Why Teens Abuse Study Drugs
Teenagers face increasing pressure to succeed in school. Kids can be worried that if they don’t get good grades, they won’t be accepted into competitive colleges, won’t win needed grant or scholarship funds, or will become ineligible for high school or college sports. When health science researchers analyzed Twitter feeds for 6 months, they found that Adderall mentions spiked during typical finals periods. Mentions of the study drug were also higher mid-week and lower on the weekend. The findings suggest that students are talking about Adderall during the usual periods of academic stress.
Danger of Study Drug Addiction
Like any prescription medication, ADHD drugs have side effects — some of which are quite common with medications in general. Teens who take these drugs may experience stomach upset, sleep problems, decreased appetite, or daytime drowsiness. Long-term use can also slow height gain, with at least one expert reporting that a user might be as much as a quarter-inch shorter each year.
Study drug abuse has other side effects as well. For example, some individuals taking ADHD medications have reported heart problems. This can be an especially serious issue if an abuser lives with an undiagnosed heart condition. A teen might also develop tics, or repetitive motions, such as head jerking or excessive blinking.
Stimulants may also alter mood. This often occurs as the effects of the drug wear off. Sometimes referred to as the “rebound effect,” some teens may become very sensitive or more irritable. Others may appear to react differently than is normal for them. For example, they may appear to be sad even though they don’t feel sad. These types of side effects are more common in short-acting stimulants.

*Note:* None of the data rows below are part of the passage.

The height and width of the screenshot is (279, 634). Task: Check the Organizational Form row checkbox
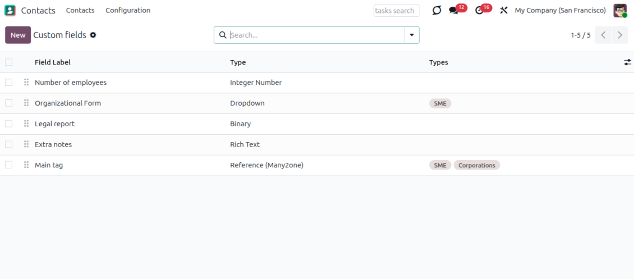[8, 103]
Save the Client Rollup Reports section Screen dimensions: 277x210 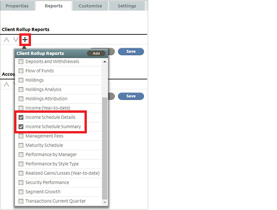pyautogui.click(x=131, y=51)
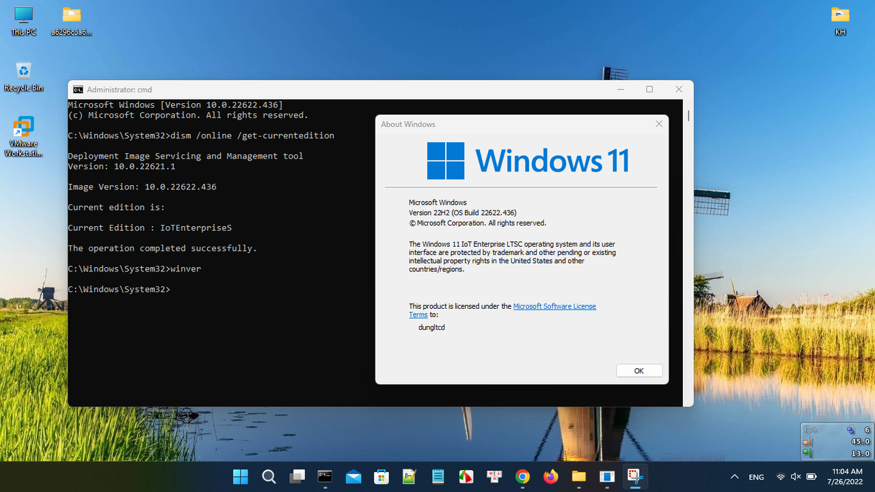
Task: Launch Firefox from the taskbar
Action: point(550,476)
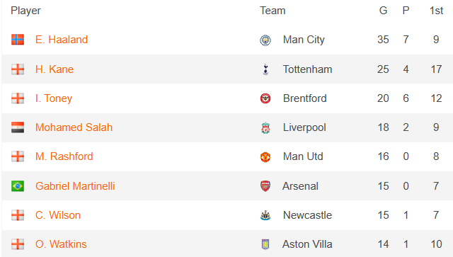The height and width of the screenshot is (257, 453).
Task: Select the Brentford club badge
Action: point(265,98)
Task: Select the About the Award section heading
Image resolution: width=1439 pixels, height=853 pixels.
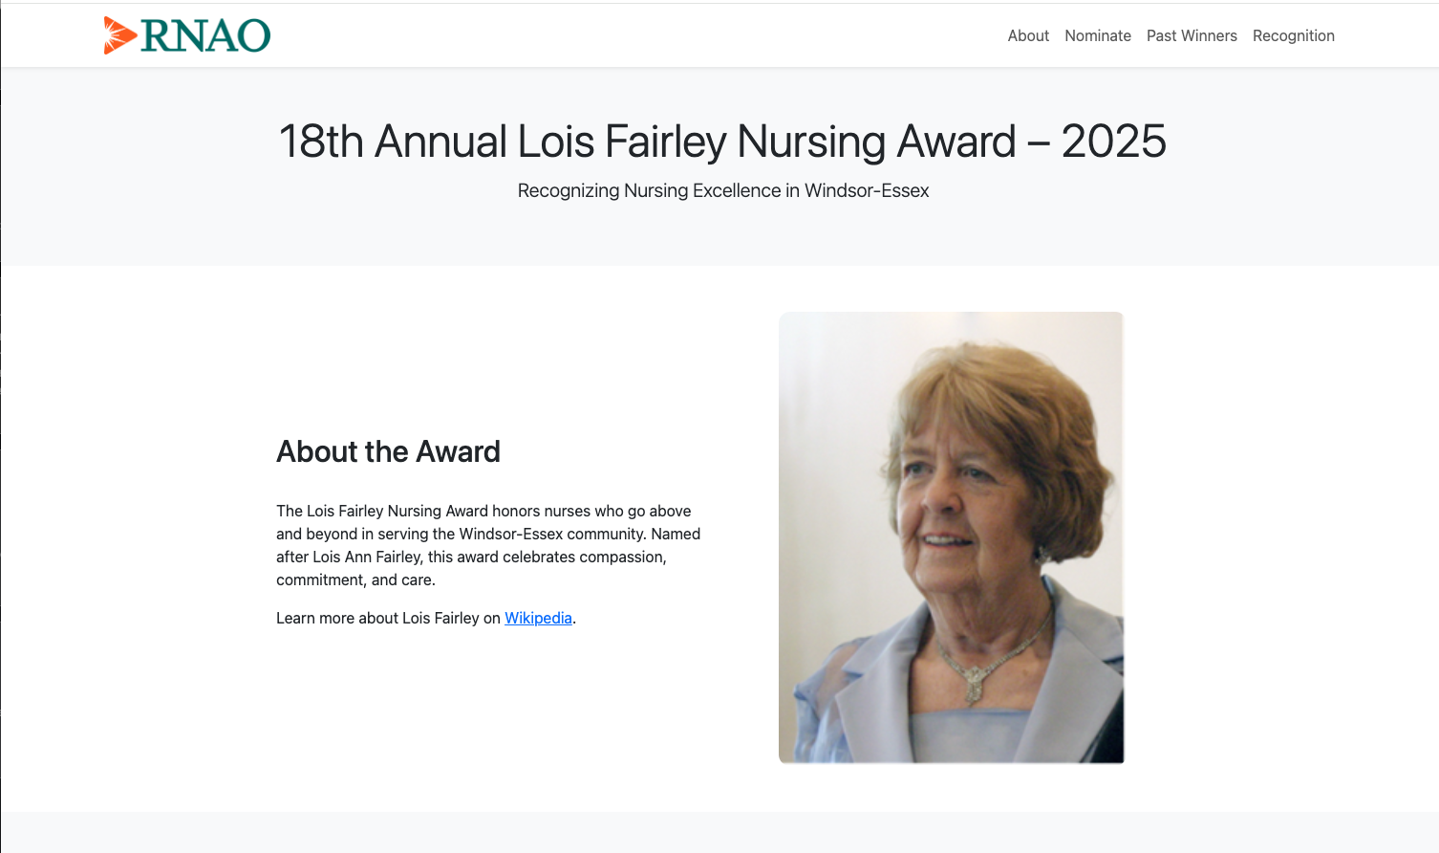Action: click(388, 451)

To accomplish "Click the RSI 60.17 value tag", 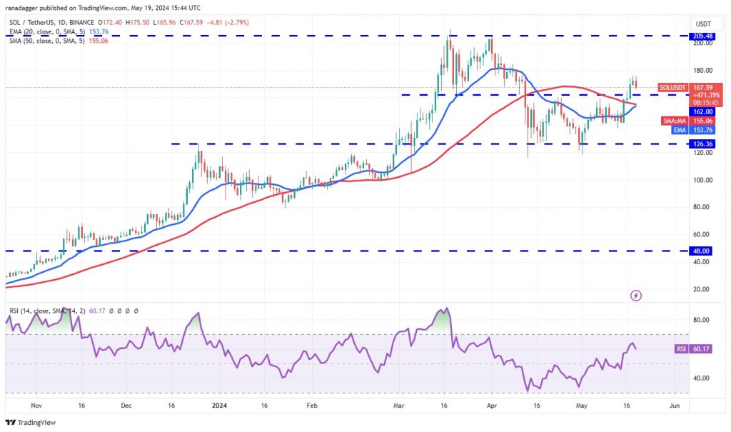I will pyautogui.click(x=693, y=349).
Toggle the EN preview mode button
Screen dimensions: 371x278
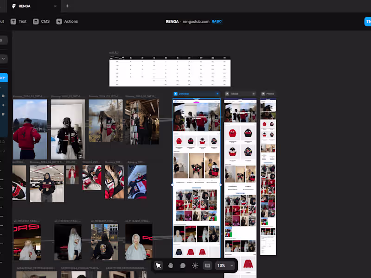(x=207, y=265)
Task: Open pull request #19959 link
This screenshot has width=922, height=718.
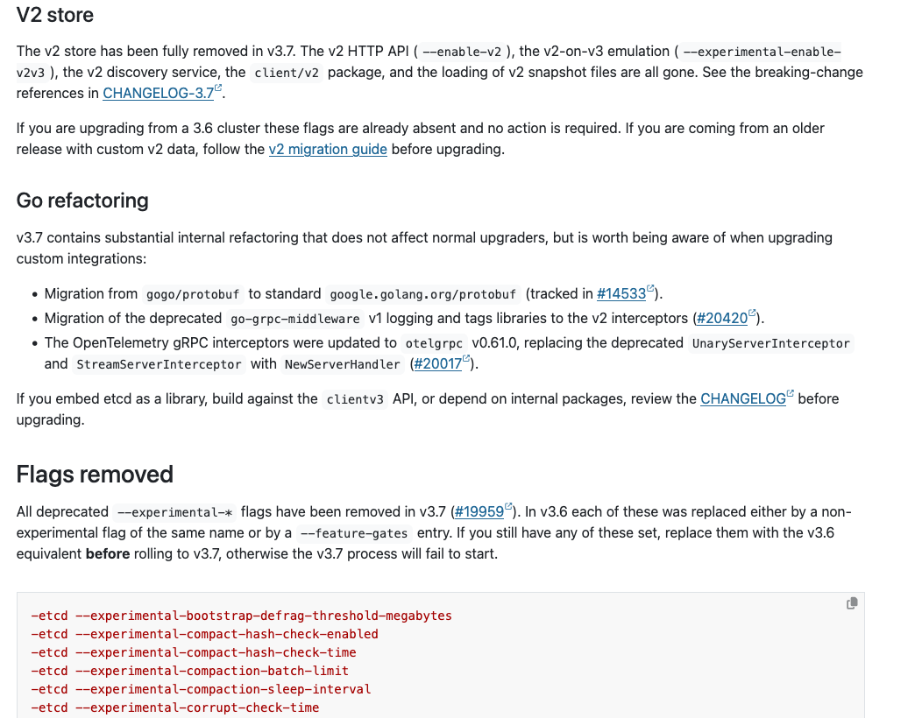Action: pyautogui.click(x=479, y=511)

The abuse of study drugs can also mask the effects of alcohol. A teen using study drugs and drinking may not realize how intoxicated he’s become. He may binge drink because he doesn’t feel the effects of the alcohol. The combination of alcohol and stimulant medication can lead to dangerous situations that result in blackouts, alcohol poisoning, drunken driving and serious accidents and injuries. Approximately two out of three emergency room visits involving ADHD medications also involved at least one other substance, such as alcohol.
Warning Signs of Study Drug Abuse
- Altered mood or behavior, including irritability or intense mood swings
- Periods of sleeplessness
- Decreased appetite or weight loss
- Lapses in memory
- Dilated pupils
- Dry nose and mouth
- Secretive behavior, such as isolation or unexplained spending
What Parents Can Do
If you suspect your teen is abusing study drugs, seek professional help. An addiction specialist can help you come up with a plan to get your teen into rehab. Treatment will include a mental health assessment to identify other challenges your teen may be facing. For instance, he or she may have a co-occurring mental health condition, such as depression or anxiety, that is contributing to the addictive behavior.

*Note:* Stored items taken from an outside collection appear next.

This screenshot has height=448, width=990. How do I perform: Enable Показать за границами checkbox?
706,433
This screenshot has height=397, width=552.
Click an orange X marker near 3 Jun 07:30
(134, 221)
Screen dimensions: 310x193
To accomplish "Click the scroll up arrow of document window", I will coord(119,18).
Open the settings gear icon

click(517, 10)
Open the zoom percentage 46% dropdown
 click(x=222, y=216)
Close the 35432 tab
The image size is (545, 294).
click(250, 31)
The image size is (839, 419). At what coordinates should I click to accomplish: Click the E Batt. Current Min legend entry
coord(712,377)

Because study drug abuse is often triggered by a desire to perform well, therapy can teach your teen how to deal with stress and anxiety in a healthy manner. A therapist may introduce helpful relaxation techniques, such as breathing exercises or progressive muscle relaxation. Other recommended stress relief remedies may include physical activity, like regular exercise, or a creative outlet, such as journaling.
If your teen does not have ADHD and is abusing Adderall or other stimulant medications, it can lead to drug addiction. Talk with an addiction expert who’s experienced with treating adolescents. Your teenager’s life and well-being are worth more than his or her ability to excel in school.